[BEGIN Raw records]

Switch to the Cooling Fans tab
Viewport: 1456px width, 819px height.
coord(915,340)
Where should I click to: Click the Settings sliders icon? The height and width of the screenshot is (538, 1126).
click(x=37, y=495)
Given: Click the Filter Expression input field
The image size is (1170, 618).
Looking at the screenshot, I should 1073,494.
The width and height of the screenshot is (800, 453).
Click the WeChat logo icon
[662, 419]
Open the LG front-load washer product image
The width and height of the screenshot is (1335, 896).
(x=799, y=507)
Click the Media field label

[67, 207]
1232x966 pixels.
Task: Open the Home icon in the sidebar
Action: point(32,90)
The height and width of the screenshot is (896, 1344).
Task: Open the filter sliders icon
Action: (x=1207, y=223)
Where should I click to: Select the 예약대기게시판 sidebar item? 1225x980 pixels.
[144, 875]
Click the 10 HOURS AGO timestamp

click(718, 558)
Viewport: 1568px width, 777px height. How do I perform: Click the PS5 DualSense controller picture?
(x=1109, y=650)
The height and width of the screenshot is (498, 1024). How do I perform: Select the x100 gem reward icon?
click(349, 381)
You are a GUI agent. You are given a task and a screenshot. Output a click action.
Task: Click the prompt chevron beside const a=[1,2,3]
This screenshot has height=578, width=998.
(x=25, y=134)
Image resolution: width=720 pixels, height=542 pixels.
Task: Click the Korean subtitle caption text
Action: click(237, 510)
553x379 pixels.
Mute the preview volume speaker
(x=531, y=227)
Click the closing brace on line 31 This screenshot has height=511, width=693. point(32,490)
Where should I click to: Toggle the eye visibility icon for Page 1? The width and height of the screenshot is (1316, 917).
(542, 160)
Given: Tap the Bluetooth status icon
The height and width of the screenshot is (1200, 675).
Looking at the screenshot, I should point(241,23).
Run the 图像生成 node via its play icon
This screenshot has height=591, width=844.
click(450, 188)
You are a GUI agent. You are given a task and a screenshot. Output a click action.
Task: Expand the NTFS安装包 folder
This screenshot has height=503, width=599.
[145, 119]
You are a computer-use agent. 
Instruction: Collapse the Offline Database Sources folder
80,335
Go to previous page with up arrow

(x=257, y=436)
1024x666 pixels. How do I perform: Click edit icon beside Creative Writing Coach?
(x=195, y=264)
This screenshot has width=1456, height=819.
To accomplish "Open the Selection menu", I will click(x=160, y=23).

[END Raw records]

| Exercise requirements |
List each line above that contains the string "point". Case counts.

| The result |
Action: point(32,90)
Click the closing brace on line 31 This screenshot has height=511, width=693. point(32,490)
Looking at the screenshot, I should point(241,23).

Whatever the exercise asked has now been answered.